June 7, 2006: On the Campus


Pulling pork; pulling together

By Elyse Graham ’07

OTC

Frank Langston ’06, right, the president of the Princeton Southern Society, is joined by, from left, Steve Sims ’09, Bennett Graham ’07, Caroline Huber ’08, David Thorpe ’09, and Cary Macrae ’08 at the society’s hog roast. (photos: bernard rocca ’07, the daily princetonian (top); Celene Chang ’06)

On a recent Saturday, a sweet hickory scent saluted campus walkers as they neared the lawn in front of Dod Hall. Under a cloudless May sky, the lawn bustled with grills and folding tables, as a cluster of students in aprons and flip-flops unfurled two banners: “Princeton Southern Society” and “Hog Roast: Everyone Is Welcome.”

The roast was hosted by the Southern Society, a new student group of Tigers who hail from Dixie. Frank Langston ’06, president of the society and a Woodrow Wilson School major with rusty blond hair and a broad smile, said he conceived the idea as a freshman when he arrived from Memphis to attend a University “welcome barbecue” for new and returning students.

“It was just hamburgers and hot dogs, and a few of us got upset, because a barbecue is a more involved event, like this,” Langston said, gesturing to 10 or so aproned students setting out platters, roasting corn, and pulling pork. “Hamburgers and hot dogs is a cookout.”

A Southern hog roast is not a casual affair. A day earlier, students drove to Philadelphia to visit an Italian meat market. They wrapped a 192-pound hog carcass in ice and butcher paper, loaded it into Langston’s four-door sedan, and drove back to campus, singing along to a country-music radio station.

That evening, they dressed the meat and hoisted it into a six-foot rotating smoker. For 15 hours, it roasted on Dod’s lawn while the cooks mingled and played CDs of Southern stand-up comics. At 1:30 the next afternoon, they pulled the roast onto a table and set to it with knives, carving the hot flesh from the bone and shredding it with their fingers.

The barbecue featured 150 ears of corn, 320 buns, 10 watermelons, 25 gallons of sweet tea, 400 cups, 300 plates, and two gallons of barbecue sauce. Audio speakers mounted from two rust-colored Dodge Rams played the defiant choruses of Shania Twain and the rumbling ballads of Johnny Cash.

The group expected 250 people to attend, but far more came. By 3 p.m., 160 pounds of pork had vanished, leaving only bones, fat, and crackling rind.

The sponsors had to cancel a watermelon seed-spitting contest because they mistakenly bought seedless watermelons — a disappointment for Brian Kirk ’06, vice president of the society, who says he can send seeds rocketing 15 feet.

 

Nearly a hundred students gathered on a late April night near Frist Campus Center for “Take Back the Night,” an annual rally protesting violence against women. An international event since the 1970s, the rally provides symbolic support to women through the lighting of candles and exchanging of stories.

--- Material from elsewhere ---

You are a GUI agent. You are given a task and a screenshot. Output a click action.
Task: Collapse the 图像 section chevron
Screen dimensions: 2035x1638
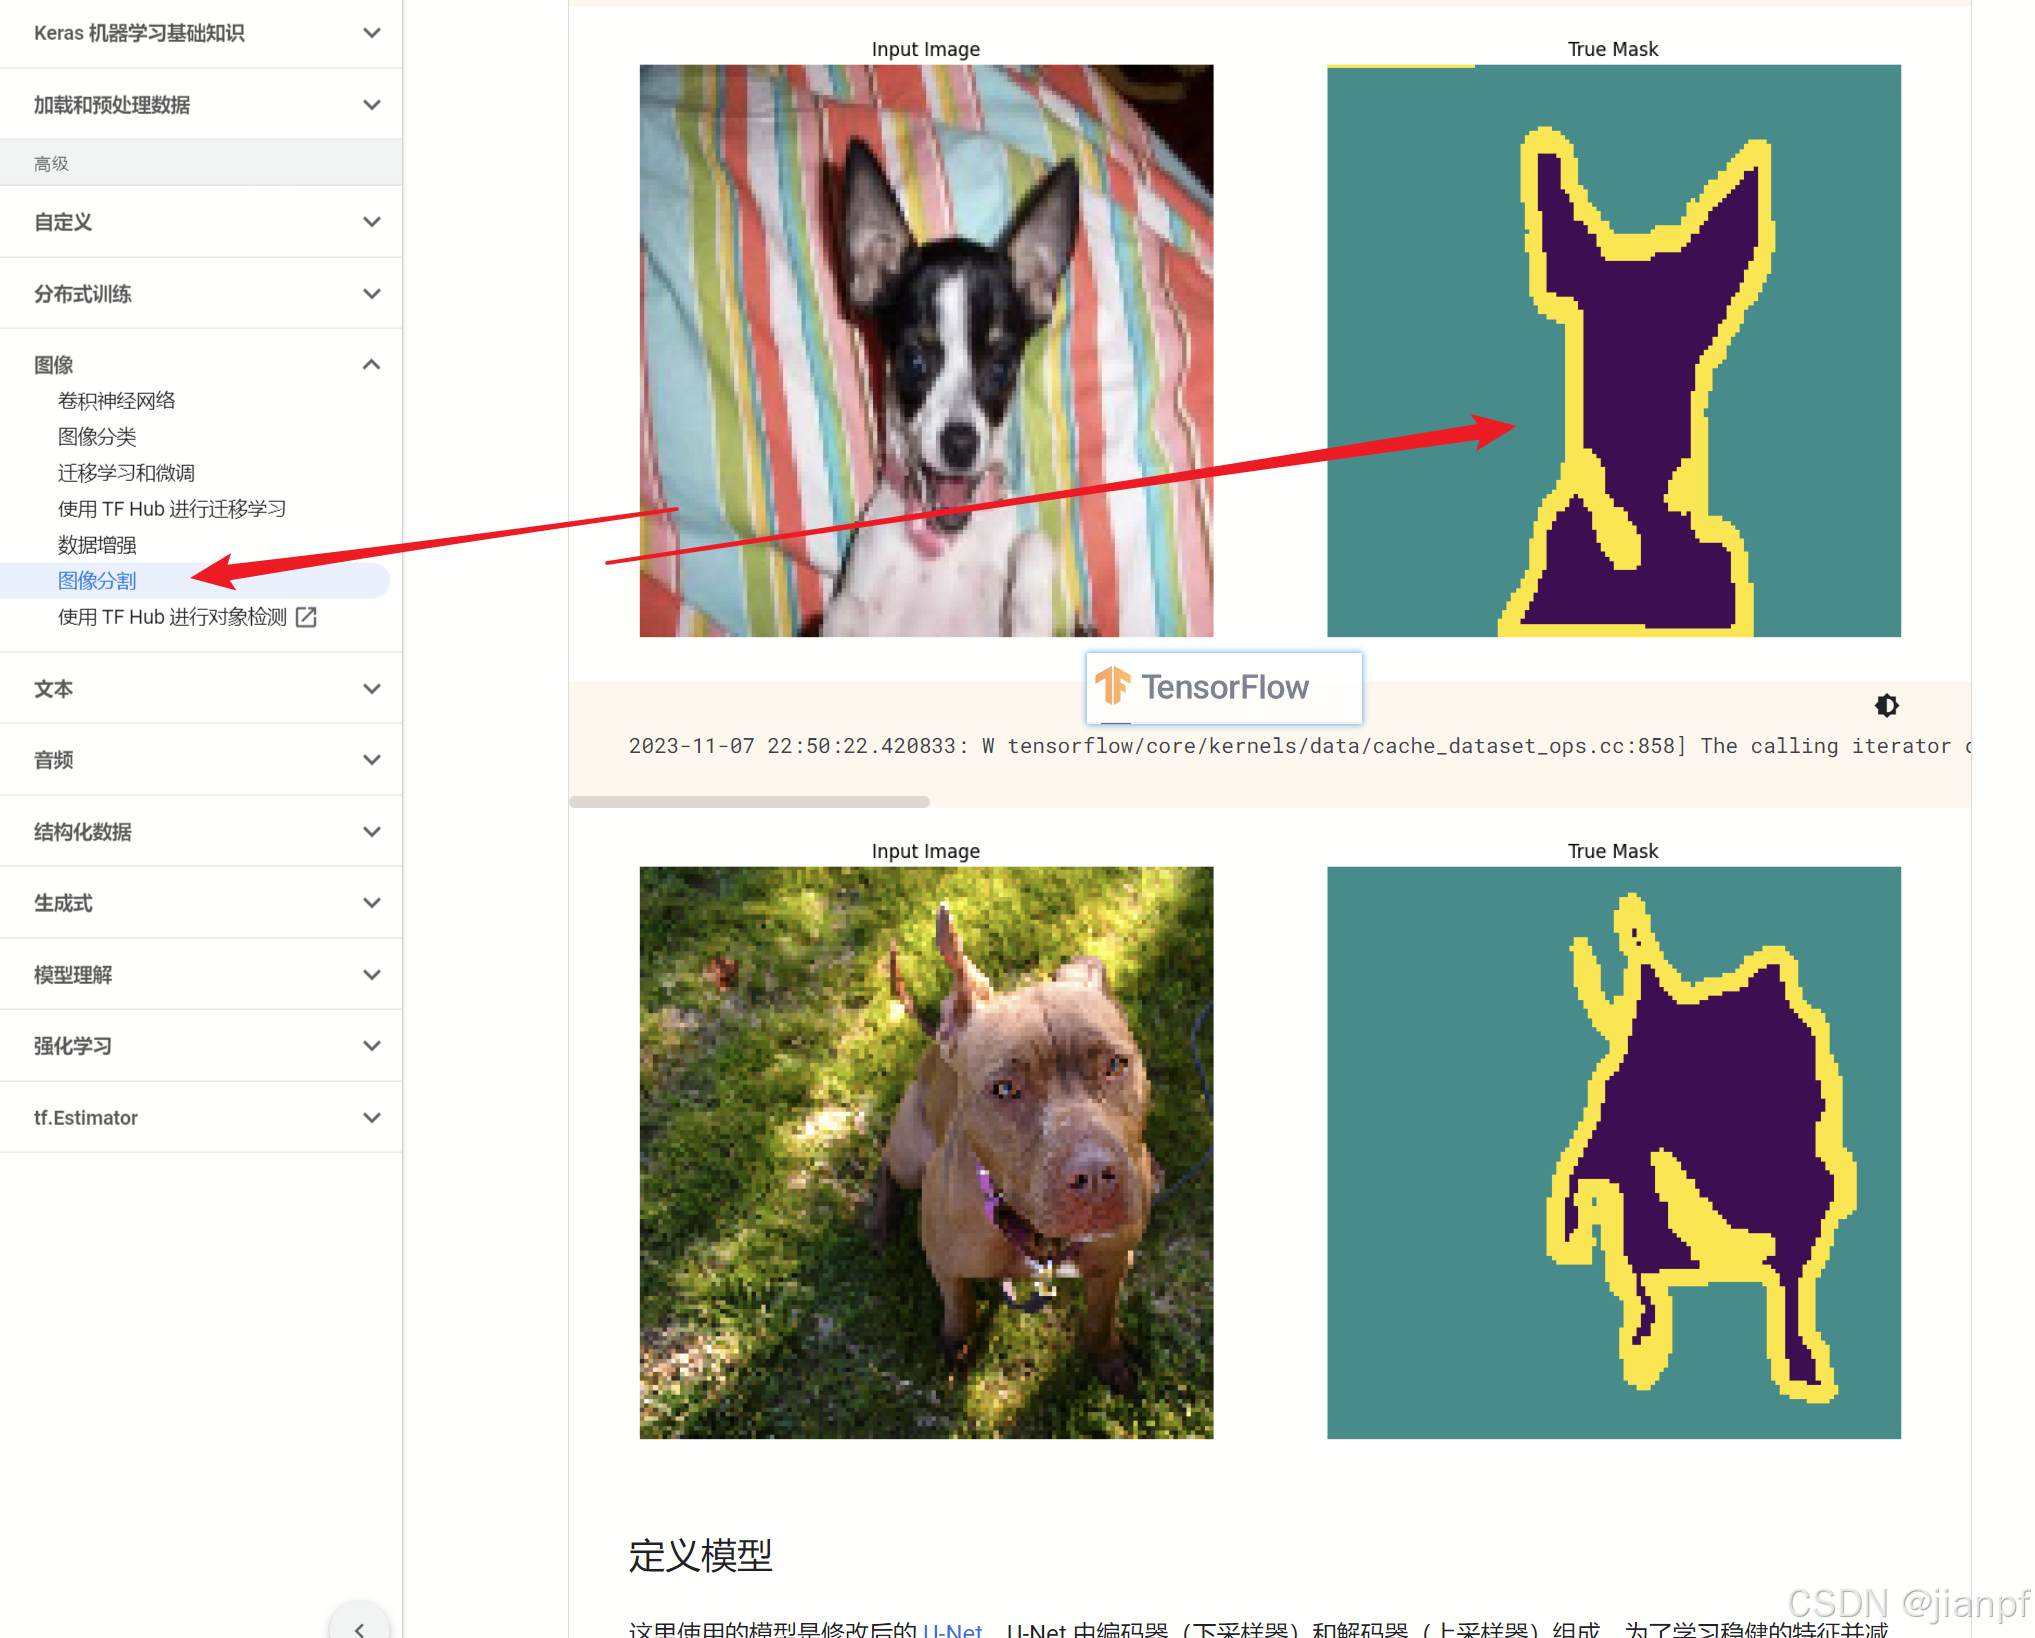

Some students wore white shirts bearing the logo of a purple ribbon, which signals opposition to violence against women. On the Frist lawn, students took purple ribbon pins from a table staffed by Sexual Health Advisers, a student group. Spreading blankets on the ground, they sat in clusters across the lawn, facing a large wooden stage arrayed with banners and T-shirts representing campus groups whose members spoke against violence.

Katie Koestner, the keynote speaker, told of her rape by a fellow student in 1990 at the College of William and Mary — a brutal account of a dinner date with a handsome classmate that led to her dorm room, dancing to a tape, gentle kissing, and then “tickling” that “became a wrestling match.”

Koestner said her story was painfully common and challenged the men present not to ignore disrespect shown toward women in language or attitude.

Tess Cecil-Cockwell ’08 said the event “made me feel the community was really there to lend support.” She said she has discussed reports of three sexual incidents on campus this year with her female friends, but not with male friends. “Men and women don’t think about it in the same way,” she said. “Men don’t tend to think it could happen to them.”

Joe Zipkin ’07, a residential college adviser, talked to PAW after the rally about Princeton’s culture and the relationship between drinking and sexual violence. “In any environment where moderate to heavy alcohol use is, if not encouraged, at least accepted, people feel they have to take everything that comes with that,” Zipkin said. “That can include more risk of assaults.

In that sense, virtually every campus in America has something wrong with its culture.” end of article

Elyse Graham ’07 is an undergraduate fellow at Mathey College.